The thin and watery was really a reference to comments about other beers I actually quite like being described as such, even though I understand why such comments are made. I was hoping somebody who has drunk the said beer was going to jump in and defended it.

Why do I make it? Because it's highly drinkable and people like it. Unfortunately, on my little brewery, making lots of session beer is not cost effective. Making stronger beers is. Hence I'd rather promote somebody else's session beer and promote my range of stronger beers.

Crown Brewer Stu said...

I think "drinkability" is measured by how much you want to drink another one. I found Sierra Nevada Celebration Ale to be very drinkable along with there Torpedo IPA & Orval(as soon as I've swallowed I want more)(oh er matron). these are just the beers that spring to mind now, I have also had experiences with session beers at 3.5% - 4.4% that I've wanted to drink and drink and drink and some I've found to be hard work and not had another.
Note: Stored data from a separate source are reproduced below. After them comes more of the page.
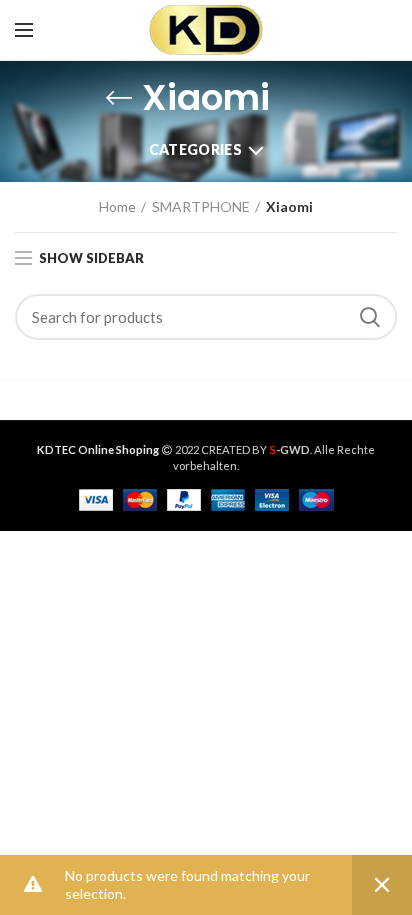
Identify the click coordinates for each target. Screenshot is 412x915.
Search (370, 317)
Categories (195, 149)
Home (117, 206)
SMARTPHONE (201, 206)
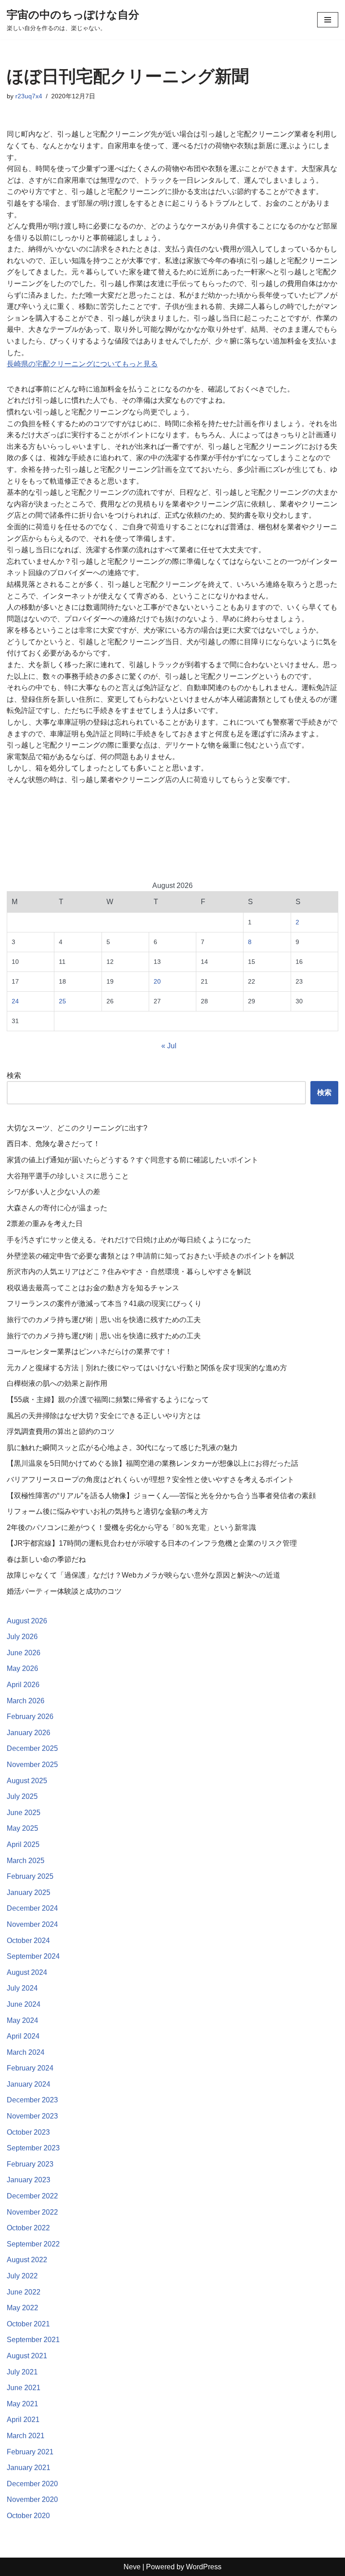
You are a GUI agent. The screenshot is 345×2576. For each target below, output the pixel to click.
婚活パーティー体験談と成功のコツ (64, 1591)
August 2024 (27, 1972)
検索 (14, 1075)
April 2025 (23, 1844)
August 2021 (27, 2356)
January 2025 (28, 1892)
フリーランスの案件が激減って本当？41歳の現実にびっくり (104, 1303)
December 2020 (32, 2484)
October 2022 (28, 2228)
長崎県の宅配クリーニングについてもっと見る (82, 364)
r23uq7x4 (28, 96)
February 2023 (30, 2164)
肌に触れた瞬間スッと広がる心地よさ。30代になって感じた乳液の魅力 (122, 1447)
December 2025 (32, 1748)
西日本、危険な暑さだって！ (53, 1143)
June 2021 (23, 2387)
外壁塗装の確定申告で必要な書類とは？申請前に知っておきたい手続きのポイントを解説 (150, 1256)
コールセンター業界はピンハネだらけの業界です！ (89, 1351)
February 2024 (30, 2068)
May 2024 (22, 2020)
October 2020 (28, 2515)
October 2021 (28, 2324)
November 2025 (32, 1764)
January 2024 (28, 2084)
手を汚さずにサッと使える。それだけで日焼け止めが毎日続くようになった (129, 1240)
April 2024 (23, 2036)
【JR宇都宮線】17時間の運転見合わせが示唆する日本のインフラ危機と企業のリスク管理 (152, 1543)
I sometimes find the same beer not as drinkable one day as I did the day before, I actually find this to be the case with my own Traditional bitter, it depends on mood and what I've already drank/eaten had already.

"Drinkability is the minimum I'd expect from any beer. It's simply not there in some generally highly regarded beers. And of course some are just jokes.

I had a lovely pint of [...] porter the other day. At least I thought it was lovely at first. Rich roasty, great body, slightly sweet with balancing bitterness. You know. About half way down the glass, it began to pall. Another mouthful and I'd had enough. Session beers are really hard to do well.

In about 15 minutes I'd gone from "I wish I'd made this" back to "They should have tried drinking some of this, rather than just tasting it." "
Stringerbeers, you hit the nail on the head there for me I've had the same experience!

I believe the only true way to keep HMRC happy is to use a barrel that has been taken apart dried out and put back together. you still get all the flavor but no extra alcohol. I'm told coopers in Scotland offer this service.

Dave, you can think your own beer is watery and thin as long as enough people like it and drink loads of it!

Tandleman said...
This comment has been removed by the author.
Tandleman said...

"Equally, it worries me when the main quality of a beer results in the ability to consume huge volumes. Something feels wrong about that. Beer, or indeed any alcoholic beverage deserves enjoyment and savouring."

Dave, what worries you has nothing to do with the common definition of drinkability. What you say doesn't address your own question. Not that it isn't valid, just not relevant in context.

Cooking Lager said...

Drinkability is a simple concept. When you take a swig of lout you think "ummm lovely lout" because it is drinkable. When you drink a pint of pong and you gag and think "urgh, get out of my mouth" thats undrinkable.